EXCERPT PROVIDED:
** START **
The inland part of the country is a plateau region, and Iceland is the largest wilderness in Europe. One of Iceland’s hallmarks
is clean air and clear water. Icelandic art has always been heavily influenced by the spectacular landscape that ice and fire has
shaped through the ages.
Iceland was first settled by Vikings around 800 AC from the British Islands and Scandinavia. Iceland is in many ways different
from Europe in terms of culture and tradition. Icelanders are migrants who settled here in a new country, and, being settlers,
having a broad perspective and openness to new ideas was necessary. Icelanders have a powerful tradition of travelling and
studying abroad. Because of the small population, Icelanders must be more extrovert than introvert in order to survive. This
has had a major influence on art in Iceland post World War II. The powerful old landscape painting tradition had to give in
to a strong group of abstract painters, who were strongly influenced by the French abstract movement and it lasted until the
1960’s. In the 1970’s, a large number of Icelandic artists studied in the Netherlands and were influenced by the Conceptual Art
Movement. This movement had deep effects on the art scene in Iceland and still has a large impact today. But despite these
influences, the powerful landscape tradition of the past did evolve in an extraordinary way within a small group of artists, and
it is something that all art lovers who come to Reykjavik must see. I encourage every visitor to go to museums and galleries to
see this Icelandic art, which is unique in many ways.
** END **
PROVIDED RECORDS:
** START **
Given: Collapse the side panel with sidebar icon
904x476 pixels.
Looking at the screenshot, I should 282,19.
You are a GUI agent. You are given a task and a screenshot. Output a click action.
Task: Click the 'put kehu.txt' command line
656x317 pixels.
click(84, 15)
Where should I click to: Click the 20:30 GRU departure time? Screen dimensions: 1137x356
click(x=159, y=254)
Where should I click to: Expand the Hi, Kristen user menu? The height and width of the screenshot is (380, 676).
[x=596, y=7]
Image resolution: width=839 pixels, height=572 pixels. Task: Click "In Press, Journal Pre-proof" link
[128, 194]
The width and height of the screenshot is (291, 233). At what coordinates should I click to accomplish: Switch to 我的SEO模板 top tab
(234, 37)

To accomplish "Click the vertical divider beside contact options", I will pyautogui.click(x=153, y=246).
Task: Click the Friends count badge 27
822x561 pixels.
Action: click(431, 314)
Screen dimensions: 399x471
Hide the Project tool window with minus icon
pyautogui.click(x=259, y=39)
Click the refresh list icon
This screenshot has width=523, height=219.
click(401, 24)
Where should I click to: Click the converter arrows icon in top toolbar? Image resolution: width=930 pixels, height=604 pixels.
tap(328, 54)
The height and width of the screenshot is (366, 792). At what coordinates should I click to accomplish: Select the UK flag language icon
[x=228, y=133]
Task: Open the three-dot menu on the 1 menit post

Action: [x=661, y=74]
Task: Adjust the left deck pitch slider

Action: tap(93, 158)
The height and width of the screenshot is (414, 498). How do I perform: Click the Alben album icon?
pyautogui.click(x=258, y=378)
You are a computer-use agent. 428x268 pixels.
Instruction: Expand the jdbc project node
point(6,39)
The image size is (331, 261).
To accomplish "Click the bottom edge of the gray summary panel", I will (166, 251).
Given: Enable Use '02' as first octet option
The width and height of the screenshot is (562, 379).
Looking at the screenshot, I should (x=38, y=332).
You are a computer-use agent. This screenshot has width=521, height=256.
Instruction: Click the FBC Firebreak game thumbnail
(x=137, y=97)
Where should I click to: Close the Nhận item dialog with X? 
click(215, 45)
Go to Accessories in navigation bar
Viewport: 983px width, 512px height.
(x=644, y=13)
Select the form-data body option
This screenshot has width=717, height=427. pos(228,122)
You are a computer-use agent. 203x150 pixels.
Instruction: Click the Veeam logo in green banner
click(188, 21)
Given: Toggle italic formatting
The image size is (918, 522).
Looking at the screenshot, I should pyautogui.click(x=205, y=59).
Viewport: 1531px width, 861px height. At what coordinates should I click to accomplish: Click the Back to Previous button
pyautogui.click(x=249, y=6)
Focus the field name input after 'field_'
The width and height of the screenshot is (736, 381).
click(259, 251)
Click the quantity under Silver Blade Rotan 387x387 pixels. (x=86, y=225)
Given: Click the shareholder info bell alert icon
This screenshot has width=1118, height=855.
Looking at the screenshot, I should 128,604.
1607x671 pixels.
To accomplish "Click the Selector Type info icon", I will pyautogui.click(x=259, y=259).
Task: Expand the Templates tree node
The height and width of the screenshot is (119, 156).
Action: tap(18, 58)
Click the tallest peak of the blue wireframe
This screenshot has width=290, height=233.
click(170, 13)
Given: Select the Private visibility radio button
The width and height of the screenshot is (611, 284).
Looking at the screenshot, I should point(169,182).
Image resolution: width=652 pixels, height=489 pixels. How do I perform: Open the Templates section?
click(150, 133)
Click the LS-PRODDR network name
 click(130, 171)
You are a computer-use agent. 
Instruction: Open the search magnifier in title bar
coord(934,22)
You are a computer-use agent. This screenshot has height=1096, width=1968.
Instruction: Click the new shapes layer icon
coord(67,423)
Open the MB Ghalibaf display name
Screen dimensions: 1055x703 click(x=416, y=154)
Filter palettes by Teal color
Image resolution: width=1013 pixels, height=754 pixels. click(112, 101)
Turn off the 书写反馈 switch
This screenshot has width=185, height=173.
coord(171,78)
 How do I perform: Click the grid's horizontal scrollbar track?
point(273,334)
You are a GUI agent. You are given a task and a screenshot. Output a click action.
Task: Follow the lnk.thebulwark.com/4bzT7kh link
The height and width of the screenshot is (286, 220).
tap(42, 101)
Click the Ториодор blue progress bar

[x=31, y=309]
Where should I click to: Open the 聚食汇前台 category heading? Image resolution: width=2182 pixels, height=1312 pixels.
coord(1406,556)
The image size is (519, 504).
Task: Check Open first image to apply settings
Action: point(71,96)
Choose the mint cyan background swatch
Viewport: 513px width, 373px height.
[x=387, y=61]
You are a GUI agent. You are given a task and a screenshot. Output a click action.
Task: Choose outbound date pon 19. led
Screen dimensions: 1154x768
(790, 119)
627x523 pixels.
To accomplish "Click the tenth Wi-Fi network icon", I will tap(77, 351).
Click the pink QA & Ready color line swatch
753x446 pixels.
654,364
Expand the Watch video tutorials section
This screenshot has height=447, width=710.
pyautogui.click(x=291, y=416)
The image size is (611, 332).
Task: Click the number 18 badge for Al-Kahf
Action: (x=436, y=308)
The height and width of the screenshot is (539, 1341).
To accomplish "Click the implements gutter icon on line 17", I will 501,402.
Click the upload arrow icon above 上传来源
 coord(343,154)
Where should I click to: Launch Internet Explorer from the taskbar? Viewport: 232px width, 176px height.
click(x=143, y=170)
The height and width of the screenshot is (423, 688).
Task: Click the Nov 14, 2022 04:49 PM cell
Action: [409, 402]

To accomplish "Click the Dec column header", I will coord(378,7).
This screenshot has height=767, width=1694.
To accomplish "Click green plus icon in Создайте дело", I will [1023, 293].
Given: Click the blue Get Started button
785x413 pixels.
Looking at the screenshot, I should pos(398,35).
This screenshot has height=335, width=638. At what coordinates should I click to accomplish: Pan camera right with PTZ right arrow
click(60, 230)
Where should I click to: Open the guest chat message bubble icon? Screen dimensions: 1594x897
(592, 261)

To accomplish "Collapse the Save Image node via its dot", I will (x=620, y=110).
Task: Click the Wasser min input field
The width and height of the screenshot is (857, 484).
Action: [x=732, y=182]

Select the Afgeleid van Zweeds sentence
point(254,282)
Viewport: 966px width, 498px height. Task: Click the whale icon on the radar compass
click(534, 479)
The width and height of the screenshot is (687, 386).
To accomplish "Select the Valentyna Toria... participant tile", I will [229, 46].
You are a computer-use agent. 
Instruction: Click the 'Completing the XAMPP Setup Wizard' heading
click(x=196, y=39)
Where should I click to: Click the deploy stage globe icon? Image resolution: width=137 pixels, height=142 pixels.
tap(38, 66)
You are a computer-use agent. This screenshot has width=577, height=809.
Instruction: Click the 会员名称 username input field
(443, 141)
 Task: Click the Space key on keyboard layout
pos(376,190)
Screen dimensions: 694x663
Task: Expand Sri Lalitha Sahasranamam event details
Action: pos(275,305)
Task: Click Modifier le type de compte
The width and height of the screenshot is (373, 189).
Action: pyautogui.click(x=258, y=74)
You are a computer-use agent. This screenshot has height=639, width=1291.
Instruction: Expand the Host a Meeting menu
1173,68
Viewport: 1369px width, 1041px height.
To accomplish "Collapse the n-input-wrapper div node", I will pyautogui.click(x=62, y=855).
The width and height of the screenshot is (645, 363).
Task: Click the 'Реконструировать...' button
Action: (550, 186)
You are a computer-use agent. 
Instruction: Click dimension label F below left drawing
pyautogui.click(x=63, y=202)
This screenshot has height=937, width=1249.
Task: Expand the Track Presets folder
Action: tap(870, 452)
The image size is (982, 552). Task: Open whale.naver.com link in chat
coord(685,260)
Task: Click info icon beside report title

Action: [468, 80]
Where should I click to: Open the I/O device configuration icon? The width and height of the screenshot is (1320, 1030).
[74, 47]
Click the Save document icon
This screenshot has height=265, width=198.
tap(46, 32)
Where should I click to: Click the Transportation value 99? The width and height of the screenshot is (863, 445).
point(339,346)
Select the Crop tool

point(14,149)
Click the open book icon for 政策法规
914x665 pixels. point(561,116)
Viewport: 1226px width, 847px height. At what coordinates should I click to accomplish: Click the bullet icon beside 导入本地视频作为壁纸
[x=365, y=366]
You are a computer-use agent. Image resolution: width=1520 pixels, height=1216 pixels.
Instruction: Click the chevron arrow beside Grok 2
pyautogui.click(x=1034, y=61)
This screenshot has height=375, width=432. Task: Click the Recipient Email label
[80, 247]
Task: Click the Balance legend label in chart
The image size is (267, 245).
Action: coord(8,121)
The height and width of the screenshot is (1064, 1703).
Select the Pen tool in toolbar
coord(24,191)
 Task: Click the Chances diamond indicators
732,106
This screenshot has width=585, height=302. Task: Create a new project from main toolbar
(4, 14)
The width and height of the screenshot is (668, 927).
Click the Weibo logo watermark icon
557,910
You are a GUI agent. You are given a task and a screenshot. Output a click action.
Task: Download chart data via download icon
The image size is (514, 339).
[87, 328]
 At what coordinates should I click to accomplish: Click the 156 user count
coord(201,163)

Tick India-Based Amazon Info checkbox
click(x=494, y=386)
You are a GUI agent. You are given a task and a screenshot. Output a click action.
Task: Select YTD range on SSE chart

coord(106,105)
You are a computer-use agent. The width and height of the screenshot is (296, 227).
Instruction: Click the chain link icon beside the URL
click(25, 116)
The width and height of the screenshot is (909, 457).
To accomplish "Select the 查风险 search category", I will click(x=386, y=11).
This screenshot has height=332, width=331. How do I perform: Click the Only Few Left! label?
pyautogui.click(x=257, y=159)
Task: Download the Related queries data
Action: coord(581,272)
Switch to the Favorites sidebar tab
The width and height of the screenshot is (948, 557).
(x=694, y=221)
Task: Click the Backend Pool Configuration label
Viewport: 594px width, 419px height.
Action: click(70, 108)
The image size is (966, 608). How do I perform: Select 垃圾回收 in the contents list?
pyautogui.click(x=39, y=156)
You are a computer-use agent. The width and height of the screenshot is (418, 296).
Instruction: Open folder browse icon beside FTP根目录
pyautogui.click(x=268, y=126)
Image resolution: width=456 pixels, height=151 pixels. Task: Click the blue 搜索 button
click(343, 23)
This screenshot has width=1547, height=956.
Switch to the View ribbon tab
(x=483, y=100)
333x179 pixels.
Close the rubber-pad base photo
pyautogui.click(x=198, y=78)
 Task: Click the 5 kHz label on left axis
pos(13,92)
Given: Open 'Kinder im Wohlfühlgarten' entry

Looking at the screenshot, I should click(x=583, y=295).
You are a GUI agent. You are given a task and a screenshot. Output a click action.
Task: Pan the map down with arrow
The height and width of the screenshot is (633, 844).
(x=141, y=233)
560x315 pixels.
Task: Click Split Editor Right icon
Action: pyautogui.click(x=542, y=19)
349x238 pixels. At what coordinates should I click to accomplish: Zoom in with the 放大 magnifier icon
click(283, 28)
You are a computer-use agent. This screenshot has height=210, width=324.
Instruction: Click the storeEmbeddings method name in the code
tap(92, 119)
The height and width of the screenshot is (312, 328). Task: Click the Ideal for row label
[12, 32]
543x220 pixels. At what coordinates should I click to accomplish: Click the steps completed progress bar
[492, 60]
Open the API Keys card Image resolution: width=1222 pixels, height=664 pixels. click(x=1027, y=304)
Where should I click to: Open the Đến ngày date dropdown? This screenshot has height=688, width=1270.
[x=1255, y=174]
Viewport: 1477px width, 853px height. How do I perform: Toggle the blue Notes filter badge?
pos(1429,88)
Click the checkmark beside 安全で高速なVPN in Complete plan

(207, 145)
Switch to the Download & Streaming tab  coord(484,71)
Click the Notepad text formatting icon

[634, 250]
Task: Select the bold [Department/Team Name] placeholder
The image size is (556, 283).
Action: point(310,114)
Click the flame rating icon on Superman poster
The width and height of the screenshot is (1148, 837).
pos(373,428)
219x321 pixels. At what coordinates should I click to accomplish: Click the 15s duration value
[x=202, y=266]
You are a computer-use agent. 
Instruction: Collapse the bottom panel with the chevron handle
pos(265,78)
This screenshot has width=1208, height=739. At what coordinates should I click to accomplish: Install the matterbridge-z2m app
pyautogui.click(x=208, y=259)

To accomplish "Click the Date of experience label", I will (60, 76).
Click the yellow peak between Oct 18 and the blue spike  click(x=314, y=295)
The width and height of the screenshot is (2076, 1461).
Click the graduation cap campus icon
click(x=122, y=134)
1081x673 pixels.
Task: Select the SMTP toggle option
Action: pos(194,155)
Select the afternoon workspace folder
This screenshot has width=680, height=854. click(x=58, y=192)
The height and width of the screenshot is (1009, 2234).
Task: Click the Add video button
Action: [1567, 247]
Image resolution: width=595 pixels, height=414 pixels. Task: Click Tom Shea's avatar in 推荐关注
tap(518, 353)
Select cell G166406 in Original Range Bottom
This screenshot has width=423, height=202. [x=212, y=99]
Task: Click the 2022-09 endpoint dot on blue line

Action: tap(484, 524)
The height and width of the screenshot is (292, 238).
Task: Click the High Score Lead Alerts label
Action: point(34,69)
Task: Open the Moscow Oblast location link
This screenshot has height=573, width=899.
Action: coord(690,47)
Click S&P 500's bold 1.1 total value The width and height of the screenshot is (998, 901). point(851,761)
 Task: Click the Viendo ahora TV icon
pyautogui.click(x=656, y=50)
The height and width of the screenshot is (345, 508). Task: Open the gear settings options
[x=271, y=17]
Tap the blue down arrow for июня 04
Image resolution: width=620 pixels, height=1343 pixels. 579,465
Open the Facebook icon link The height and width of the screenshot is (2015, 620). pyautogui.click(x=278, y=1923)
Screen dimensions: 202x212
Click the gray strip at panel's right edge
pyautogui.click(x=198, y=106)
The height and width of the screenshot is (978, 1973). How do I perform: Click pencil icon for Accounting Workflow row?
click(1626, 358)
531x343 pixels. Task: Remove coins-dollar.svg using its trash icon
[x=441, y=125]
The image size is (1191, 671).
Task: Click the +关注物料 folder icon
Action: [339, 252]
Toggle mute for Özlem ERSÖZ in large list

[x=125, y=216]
** END **
EXERCISE REQUIREMENTS:
- 1) Duplicate the passage on Icelandic art word for word, starting with "The inland part" and going on through "through the ages.".
- 2) Pick up the passage on Icelandic art after its last sentence and extend it in the same style.
The entries stand apart from the passage on Icelandic art and are unrelated to it.

PER-TASK ANSWERS:
- 1)
The inland part of the country is a plateau region, and Iceland is the largest wilderness in Europe. One of Iceland’s hallmarks
is clean air and clear water. Icelandic art has always been heavily influenced by the spectacular landscape that ice and fire has
shaped through the ages.

- 2)
It is not easy to access Icelandic artists, as studios are somewhat scattered around the city of Reykjavik, but there are some
strong galleries that can help one to access the artists. The artists are more than willing to show their studios and are open to
receiving visitors. The Association of Icelandic Visual Artists opens all galleries in November, giving art enthusiasts an oppor-
tunity to visit artists’ studios. The art district of ​Reykjavik is all within walking distance of the old town center and the harbor.
In that area there are also many cafes and restaurants.
There are several facilities made available for rent to foreign artists by The Association of Icelandic Visual Artists. There are also
many private spaces all around the countryside that one can rent to be surrounded by breathtaking scenery.
Reykjavik attracts tourists and artists from all over the world because of its nature and the power of the pure northern air.